The vaccines appear to be providing very good protection against hospitalization and death. This was the original goal -- to keep people from getting super sick and dying. Then the focus shifted to preventing infection entirely. However once it became clear that the vaccines didn't provide sterilizing immunity, a lot of places remained focused on cases.
If you plot cases versus deaths in countries like the US and UK, it's clear that the vaccines are doing what we needed them to do most and as more and more people have some level of immunity (either through vaccines or prior infection) the virus is looking less and less menacing.
It's true that COVID continues to strain hospital systems, primarily because of unvaccinated patients and vaccinated patients who are high-risk to begin with (due to age, immunocompromisation and comorbidities), but getting out of the "overwhelmed hospitals" situation is going to be really, really difficult. Resource and staffing shortages didn't just begin when COVID started. According to Becker's Hospital Review, "For most level 1 trauma centers and tertiary care facilities, operating intensive care units at 80 percent to 90 percent capacity is standard — even before the COVID-19 pandemic hit."[1]

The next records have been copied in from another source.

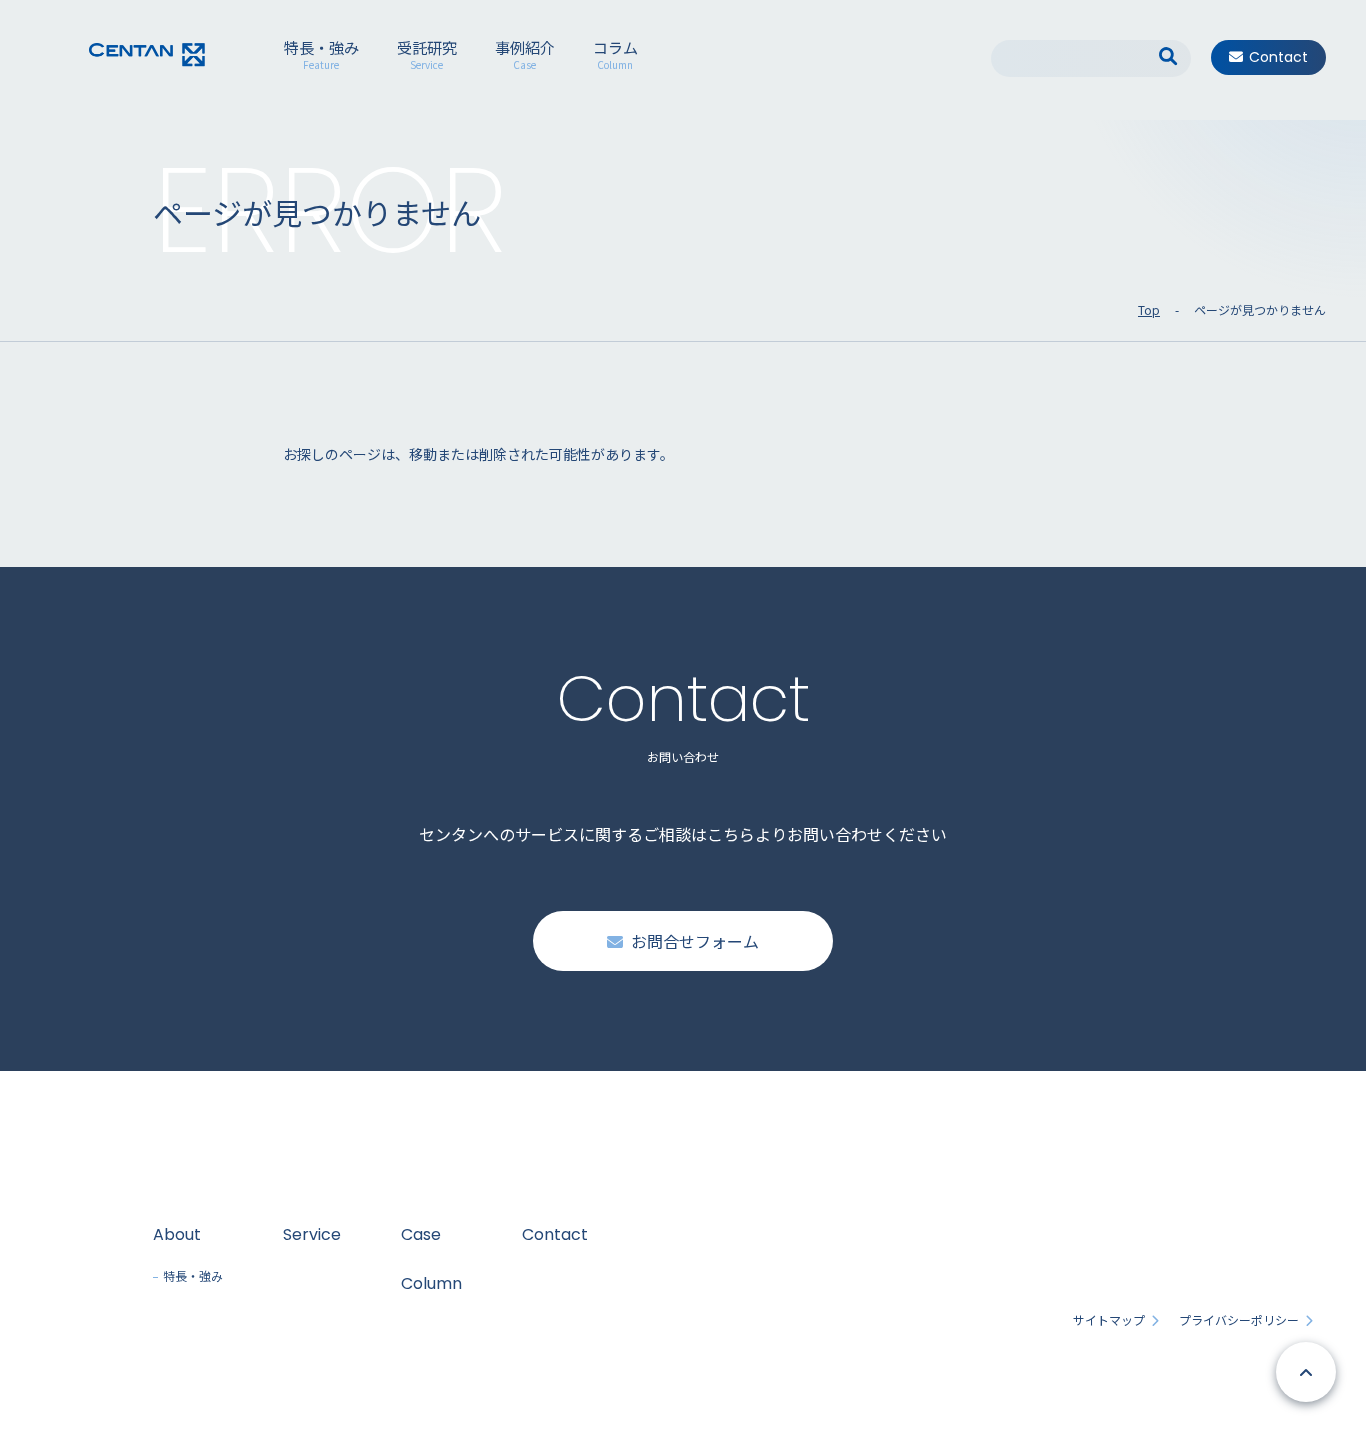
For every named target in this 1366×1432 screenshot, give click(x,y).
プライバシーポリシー (1239, 1319)
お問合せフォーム (695, 941)
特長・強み (321, 56)
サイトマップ (1109, 1319)
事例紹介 (525, 56)
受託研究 (427, 56)
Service (312, 1234)
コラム (615, 56)
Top (1149, 309)
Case (421, 1234)
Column (431, 1283)
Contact (1278, 57)
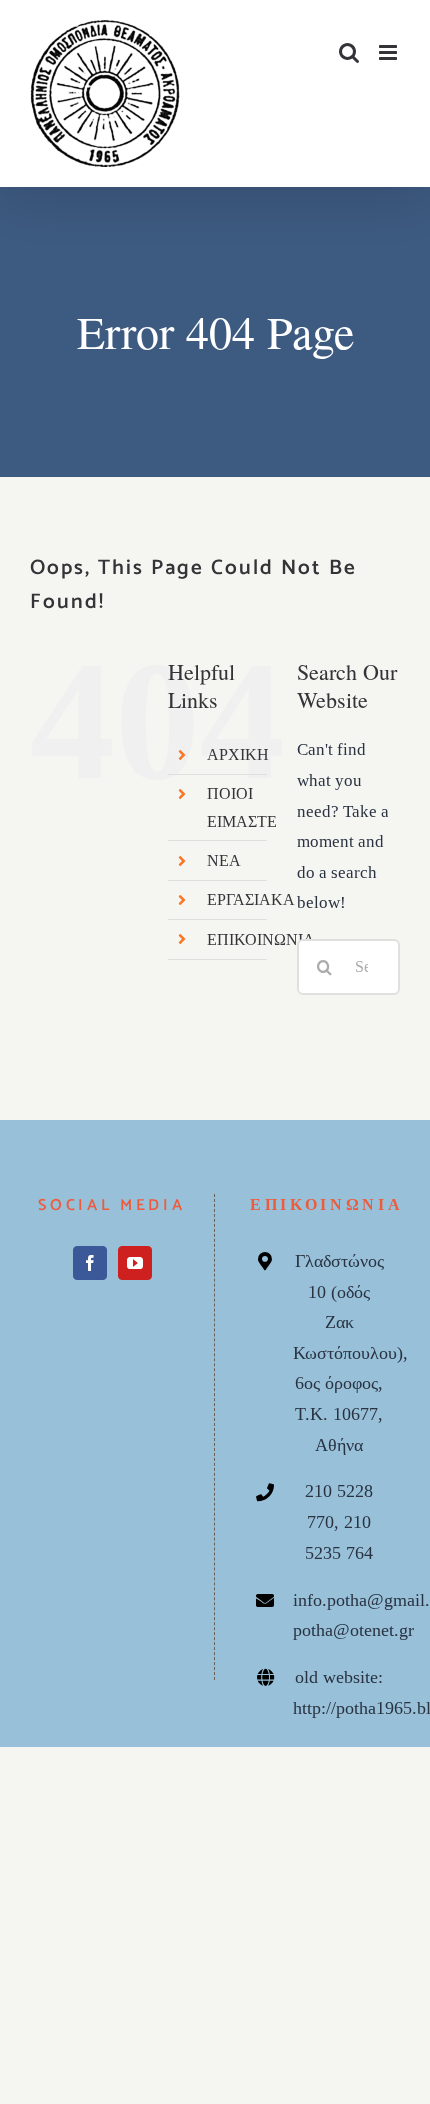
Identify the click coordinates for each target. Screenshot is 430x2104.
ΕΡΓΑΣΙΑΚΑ (251, 899)
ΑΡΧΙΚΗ (238, 754)
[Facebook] (90, 1291)
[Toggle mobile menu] (389, 52)
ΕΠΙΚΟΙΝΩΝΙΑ (261, 939)
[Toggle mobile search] (349, 52)
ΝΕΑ (224, 860)
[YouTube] (135, 1291)
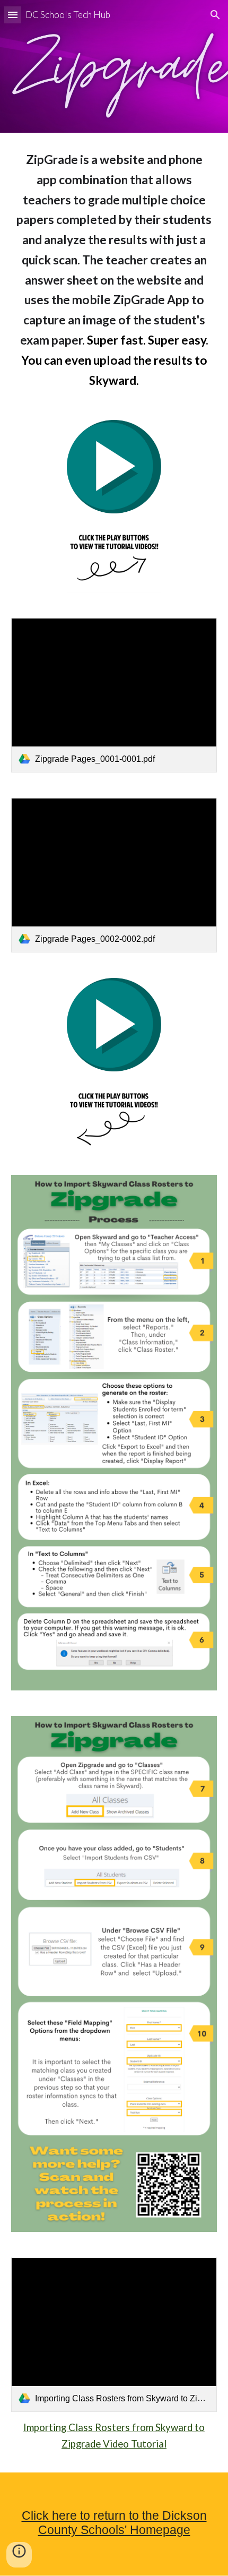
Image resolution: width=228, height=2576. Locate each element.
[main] (114, 269)
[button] (12, 14)
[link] (114, 695)
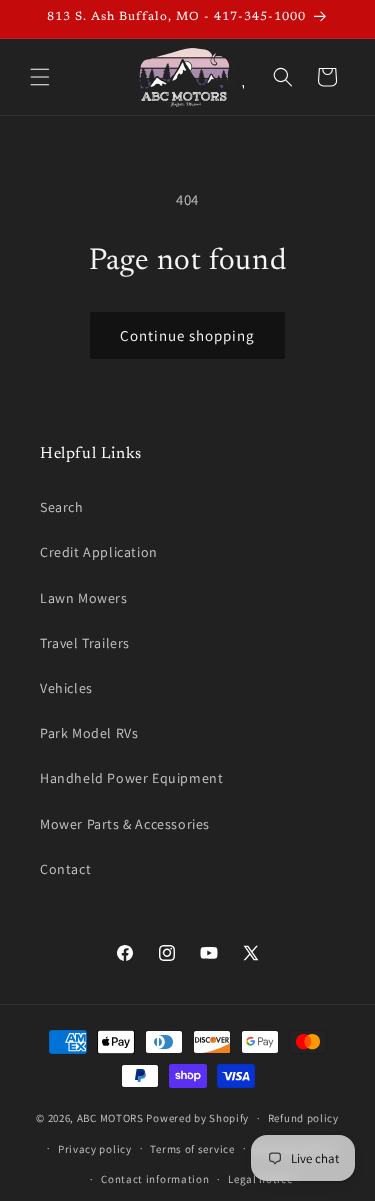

Between the large populations of vaccinated individuals and those with natural immunity, it's getting harder and harder to justify maintaining restrictions indefinitely on the basis that SARS-CoV-2 naive individuals in certain populations (namely the elderly, overweight/obese and diabetic) and high-risk vaccinated individuals are filling ICUs that were already routinely at 80-90% capacity before the pandemic.
At some point, learning to live with the virus also involves accepting that we can't shut all of society down when ICUs fill up.